[TASK REQUIREMENTS] Where in the data does the word "Careers" appear? Find those lines and copy them.

------ RECORDS SUPPLIED ------

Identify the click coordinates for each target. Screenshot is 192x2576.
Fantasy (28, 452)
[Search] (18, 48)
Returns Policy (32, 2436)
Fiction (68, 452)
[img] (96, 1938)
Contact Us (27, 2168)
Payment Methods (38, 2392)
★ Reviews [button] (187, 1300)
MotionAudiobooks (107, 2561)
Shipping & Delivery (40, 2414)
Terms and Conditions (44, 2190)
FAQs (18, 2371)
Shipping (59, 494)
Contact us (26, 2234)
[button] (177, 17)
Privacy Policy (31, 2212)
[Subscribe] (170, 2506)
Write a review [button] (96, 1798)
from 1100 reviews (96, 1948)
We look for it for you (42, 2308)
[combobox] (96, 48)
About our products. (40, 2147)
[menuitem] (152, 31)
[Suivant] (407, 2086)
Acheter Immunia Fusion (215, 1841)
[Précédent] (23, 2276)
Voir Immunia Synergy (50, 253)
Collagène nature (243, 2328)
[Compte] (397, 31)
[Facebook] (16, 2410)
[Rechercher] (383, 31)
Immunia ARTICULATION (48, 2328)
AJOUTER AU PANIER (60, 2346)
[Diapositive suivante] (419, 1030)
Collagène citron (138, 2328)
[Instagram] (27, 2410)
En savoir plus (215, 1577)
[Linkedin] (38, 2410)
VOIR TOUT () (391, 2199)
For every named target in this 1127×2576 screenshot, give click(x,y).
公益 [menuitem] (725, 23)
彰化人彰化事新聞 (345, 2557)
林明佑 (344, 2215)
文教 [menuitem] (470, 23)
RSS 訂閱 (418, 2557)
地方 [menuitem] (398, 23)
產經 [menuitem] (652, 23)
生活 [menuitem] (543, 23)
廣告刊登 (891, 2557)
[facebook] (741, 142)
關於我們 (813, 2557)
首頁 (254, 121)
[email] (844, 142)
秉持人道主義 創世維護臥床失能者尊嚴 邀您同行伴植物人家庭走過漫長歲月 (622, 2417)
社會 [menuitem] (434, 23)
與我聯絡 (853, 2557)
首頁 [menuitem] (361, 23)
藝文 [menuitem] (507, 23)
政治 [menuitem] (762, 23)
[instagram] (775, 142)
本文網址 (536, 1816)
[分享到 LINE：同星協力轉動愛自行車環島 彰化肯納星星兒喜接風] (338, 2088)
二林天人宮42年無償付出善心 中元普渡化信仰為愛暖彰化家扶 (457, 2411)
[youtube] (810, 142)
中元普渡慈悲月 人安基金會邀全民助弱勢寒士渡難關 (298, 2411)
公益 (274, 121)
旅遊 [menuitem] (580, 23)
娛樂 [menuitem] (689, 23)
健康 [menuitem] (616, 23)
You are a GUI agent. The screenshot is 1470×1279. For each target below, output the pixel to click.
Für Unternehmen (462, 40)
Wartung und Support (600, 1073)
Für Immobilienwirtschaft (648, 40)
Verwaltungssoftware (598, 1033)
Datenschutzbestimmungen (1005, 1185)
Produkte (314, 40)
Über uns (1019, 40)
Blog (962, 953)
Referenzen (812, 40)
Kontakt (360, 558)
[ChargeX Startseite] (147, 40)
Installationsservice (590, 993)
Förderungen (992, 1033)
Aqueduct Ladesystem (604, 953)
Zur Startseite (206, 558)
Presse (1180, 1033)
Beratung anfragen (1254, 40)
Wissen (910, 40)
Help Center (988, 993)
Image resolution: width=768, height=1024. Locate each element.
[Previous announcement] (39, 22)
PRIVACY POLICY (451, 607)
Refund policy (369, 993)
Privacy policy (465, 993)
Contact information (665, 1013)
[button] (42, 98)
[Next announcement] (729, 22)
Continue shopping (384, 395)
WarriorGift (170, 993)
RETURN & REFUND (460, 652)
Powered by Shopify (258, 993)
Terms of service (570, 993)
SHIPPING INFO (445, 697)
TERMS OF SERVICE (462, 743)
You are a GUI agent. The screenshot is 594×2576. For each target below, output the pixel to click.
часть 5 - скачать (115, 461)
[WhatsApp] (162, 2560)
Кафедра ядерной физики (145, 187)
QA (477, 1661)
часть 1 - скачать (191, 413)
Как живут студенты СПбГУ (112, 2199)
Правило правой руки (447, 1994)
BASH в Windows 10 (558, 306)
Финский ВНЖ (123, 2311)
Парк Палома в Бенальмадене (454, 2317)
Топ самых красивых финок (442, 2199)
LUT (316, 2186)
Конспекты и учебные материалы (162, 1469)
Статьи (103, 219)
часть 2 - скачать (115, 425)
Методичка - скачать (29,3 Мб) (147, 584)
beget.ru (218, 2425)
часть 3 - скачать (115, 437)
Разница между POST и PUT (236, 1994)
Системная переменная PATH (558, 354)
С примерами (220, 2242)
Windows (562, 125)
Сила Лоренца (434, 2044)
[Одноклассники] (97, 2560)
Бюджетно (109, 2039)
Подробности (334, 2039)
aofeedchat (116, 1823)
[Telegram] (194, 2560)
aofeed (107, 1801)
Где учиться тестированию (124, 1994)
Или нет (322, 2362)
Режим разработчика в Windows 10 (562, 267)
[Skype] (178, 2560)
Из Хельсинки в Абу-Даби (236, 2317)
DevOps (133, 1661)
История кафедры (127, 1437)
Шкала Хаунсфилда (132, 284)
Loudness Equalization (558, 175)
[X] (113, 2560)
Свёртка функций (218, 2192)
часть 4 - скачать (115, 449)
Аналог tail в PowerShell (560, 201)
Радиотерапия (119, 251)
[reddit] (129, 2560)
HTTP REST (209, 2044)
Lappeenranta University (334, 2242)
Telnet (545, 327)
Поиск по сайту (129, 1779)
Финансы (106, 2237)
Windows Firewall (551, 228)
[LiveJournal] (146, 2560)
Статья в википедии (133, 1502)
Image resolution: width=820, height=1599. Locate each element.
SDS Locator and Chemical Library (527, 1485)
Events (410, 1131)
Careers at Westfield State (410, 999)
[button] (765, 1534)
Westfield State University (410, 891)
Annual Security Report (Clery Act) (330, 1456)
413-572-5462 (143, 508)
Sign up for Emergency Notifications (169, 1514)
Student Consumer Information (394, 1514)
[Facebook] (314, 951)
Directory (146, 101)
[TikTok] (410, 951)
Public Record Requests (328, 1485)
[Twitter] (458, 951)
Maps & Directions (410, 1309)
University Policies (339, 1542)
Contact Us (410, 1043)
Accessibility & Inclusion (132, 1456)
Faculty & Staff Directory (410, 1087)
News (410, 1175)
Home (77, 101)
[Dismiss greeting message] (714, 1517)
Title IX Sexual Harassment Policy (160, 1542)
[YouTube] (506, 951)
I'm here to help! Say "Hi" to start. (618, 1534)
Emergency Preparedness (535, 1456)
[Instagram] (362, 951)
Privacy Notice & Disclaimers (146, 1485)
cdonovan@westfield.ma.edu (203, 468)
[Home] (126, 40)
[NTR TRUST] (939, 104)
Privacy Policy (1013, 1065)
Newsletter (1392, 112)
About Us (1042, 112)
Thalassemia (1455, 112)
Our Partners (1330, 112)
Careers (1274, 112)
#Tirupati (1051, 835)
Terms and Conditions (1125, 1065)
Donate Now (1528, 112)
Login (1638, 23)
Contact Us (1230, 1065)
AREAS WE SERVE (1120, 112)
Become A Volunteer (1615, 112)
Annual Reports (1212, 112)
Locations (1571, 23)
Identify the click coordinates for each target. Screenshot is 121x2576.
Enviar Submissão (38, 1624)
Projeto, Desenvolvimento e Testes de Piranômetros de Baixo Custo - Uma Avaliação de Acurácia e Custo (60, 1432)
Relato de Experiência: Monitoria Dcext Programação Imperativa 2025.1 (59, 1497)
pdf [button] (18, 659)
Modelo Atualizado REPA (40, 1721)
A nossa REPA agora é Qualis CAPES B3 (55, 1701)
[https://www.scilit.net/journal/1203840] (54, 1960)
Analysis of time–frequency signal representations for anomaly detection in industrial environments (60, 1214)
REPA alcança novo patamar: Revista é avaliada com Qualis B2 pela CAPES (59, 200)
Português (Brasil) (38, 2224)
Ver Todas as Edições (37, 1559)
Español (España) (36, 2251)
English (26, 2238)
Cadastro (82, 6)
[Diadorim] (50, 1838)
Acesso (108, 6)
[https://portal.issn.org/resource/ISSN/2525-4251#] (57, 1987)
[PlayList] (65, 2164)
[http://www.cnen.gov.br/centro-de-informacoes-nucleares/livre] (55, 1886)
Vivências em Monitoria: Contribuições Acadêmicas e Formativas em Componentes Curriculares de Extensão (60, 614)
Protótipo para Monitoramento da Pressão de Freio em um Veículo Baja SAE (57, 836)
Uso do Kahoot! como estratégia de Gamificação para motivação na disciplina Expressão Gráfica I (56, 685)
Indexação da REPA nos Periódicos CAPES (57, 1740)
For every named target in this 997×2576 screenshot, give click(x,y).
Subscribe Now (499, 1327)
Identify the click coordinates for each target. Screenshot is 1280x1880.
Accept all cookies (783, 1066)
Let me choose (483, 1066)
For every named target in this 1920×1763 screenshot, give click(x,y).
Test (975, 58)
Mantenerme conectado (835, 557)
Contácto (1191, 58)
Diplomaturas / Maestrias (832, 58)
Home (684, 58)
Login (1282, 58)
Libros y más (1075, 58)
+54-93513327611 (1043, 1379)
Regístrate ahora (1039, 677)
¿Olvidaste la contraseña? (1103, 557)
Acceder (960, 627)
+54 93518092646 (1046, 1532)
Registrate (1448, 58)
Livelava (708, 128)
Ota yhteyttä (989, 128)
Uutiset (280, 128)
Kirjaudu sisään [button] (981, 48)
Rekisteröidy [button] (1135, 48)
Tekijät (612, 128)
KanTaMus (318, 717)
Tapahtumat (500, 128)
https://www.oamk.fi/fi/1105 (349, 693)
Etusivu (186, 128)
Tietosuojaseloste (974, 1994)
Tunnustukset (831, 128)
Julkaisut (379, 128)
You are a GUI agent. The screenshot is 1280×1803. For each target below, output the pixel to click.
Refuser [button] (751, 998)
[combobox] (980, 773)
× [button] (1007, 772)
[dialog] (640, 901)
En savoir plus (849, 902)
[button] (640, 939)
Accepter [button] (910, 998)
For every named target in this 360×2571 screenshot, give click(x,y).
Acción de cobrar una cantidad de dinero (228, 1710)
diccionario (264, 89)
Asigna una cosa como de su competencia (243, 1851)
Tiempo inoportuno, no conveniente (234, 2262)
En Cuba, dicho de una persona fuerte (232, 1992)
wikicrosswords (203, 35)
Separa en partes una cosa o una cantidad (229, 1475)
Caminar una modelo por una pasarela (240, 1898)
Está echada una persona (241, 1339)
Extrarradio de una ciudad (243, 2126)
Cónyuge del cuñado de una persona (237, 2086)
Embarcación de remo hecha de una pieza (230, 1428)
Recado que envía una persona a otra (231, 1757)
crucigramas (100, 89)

------

[OUTPUT OF THE TASK]
Careers at Westfield State (410, 999)
Careers (1274, 112)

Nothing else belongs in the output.